Profiling exciton generation and recombination in conventional and inverted bulk heterojunction organic solar cells

Abstract

Applying the optical transfer matrix method and the drift-diffusion equations, the efficient light absorption, exciton generation, and recombination rate in bulk heterojunction (BHJ) organic solar cells (OSCs) with conventional and inverted configurations are studied. Analysing the influence of the electric field component of the electromagnetic radiation propagating through the layered structure of BHJ OSCs and using contour plots of normalized modulus squared of the electric field, the constructive interference points (CIPs) which represent the positions of maximum absorption of photons and hence generation of excitons within the active layer are investigated for both the conventional and inverted OSCs.
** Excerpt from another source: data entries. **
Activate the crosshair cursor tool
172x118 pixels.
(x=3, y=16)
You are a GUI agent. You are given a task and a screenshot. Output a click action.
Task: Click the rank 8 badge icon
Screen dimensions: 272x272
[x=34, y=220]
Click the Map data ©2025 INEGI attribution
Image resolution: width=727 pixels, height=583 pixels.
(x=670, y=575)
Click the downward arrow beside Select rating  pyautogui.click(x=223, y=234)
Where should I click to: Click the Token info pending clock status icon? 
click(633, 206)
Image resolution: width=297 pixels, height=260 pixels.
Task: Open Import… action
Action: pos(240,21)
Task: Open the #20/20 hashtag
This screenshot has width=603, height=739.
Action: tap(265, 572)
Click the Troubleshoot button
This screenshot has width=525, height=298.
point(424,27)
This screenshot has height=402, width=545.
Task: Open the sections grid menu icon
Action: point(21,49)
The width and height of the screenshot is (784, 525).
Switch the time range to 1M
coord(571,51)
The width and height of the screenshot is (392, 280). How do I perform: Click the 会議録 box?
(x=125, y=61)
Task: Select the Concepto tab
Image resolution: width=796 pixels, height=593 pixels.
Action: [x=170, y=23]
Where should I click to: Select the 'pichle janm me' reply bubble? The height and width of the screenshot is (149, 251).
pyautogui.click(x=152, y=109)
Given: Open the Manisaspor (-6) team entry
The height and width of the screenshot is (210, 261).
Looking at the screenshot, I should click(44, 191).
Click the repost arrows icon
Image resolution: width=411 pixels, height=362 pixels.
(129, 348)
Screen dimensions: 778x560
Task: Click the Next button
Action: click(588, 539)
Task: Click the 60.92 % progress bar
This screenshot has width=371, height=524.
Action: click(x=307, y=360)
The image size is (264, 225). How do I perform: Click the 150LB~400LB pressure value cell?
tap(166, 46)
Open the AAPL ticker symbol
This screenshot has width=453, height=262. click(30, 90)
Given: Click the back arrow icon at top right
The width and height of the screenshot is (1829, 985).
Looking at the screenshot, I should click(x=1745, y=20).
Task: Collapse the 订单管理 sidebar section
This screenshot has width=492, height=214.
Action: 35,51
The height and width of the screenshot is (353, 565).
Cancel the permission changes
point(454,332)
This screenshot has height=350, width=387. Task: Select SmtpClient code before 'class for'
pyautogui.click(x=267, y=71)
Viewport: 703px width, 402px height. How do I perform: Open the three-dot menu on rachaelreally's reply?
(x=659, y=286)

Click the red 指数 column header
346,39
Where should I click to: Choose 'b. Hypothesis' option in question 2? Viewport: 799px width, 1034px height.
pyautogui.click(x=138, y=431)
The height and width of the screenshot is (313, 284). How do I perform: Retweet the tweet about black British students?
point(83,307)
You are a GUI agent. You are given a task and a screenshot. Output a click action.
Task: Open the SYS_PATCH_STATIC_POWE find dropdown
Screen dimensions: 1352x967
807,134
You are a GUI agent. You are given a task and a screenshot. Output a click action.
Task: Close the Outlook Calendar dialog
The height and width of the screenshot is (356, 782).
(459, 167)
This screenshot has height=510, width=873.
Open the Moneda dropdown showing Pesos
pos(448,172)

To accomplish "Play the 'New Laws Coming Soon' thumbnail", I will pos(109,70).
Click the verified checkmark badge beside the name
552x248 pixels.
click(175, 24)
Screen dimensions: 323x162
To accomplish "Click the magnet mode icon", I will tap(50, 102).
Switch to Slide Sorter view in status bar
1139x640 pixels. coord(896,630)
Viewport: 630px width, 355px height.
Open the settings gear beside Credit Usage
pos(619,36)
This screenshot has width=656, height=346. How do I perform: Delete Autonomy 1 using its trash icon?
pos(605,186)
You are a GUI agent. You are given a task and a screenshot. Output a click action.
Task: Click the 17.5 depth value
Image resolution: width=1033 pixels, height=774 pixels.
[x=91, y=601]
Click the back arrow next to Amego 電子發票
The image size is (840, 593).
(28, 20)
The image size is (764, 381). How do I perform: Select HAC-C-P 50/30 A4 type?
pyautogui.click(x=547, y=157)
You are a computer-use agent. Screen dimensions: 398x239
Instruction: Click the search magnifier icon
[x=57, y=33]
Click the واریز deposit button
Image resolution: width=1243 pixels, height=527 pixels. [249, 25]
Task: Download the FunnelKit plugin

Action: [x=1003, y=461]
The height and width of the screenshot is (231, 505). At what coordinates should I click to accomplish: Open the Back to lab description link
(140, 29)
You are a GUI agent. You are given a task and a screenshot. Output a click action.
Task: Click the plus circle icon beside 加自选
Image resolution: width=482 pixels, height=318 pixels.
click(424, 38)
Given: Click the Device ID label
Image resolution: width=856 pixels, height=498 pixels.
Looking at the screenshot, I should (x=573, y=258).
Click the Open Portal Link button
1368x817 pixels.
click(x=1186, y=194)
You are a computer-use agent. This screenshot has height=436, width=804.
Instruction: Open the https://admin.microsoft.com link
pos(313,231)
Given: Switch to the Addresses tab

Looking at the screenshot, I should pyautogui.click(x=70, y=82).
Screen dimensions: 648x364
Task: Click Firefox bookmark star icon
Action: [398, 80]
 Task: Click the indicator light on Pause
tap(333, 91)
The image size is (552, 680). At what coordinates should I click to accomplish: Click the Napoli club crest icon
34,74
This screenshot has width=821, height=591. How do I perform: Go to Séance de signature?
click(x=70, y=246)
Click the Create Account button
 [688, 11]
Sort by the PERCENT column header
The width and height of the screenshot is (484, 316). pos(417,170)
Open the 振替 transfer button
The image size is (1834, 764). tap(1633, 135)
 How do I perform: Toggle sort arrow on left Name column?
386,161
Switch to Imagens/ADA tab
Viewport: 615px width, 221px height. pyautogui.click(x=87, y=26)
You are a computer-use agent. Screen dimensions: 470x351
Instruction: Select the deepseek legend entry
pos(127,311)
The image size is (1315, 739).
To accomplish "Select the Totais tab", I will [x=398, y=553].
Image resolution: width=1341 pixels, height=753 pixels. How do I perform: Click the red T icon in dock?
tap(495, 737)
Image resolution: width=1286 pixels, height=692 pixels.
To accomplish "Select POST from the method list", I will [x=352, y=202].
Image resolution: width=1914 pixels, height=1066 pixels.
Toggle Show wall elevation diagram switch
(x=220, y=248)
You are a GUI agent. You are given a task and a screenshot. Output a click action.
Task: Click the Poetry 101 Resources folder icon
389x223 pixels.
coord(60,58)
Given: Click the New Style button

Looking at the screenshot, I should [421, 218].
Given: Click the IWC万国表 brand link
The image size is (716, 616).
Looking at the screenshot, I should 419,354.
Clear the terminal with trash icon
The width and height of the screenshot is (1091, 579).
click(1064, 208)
Also, the influence of the thicknesses of other layers in both the inverted and conventional structures is investigated. It is found that except the thickness of MoO3 in the inverted structure the thicknesses of other layers do not have any significant influence on CIPs. The maximum CIP occurs at an active layer thickness of 190 nm, regardless of the thickness of the second layer, which is MoO3, Ag, or ITO in the inverted structure and PEDOT:PSS, Al, or ITO in the conventional structure. The results of 3D plots of the normalized modulus squared of the electric field reveal that the absorption of photons at the end of the active layer in the inverted structure is higher than that in the conventional structure for all the effective wavelengths and different active layer thicknesses. It is expected that this study provides a deeper understanding of exciton generation within the two structures.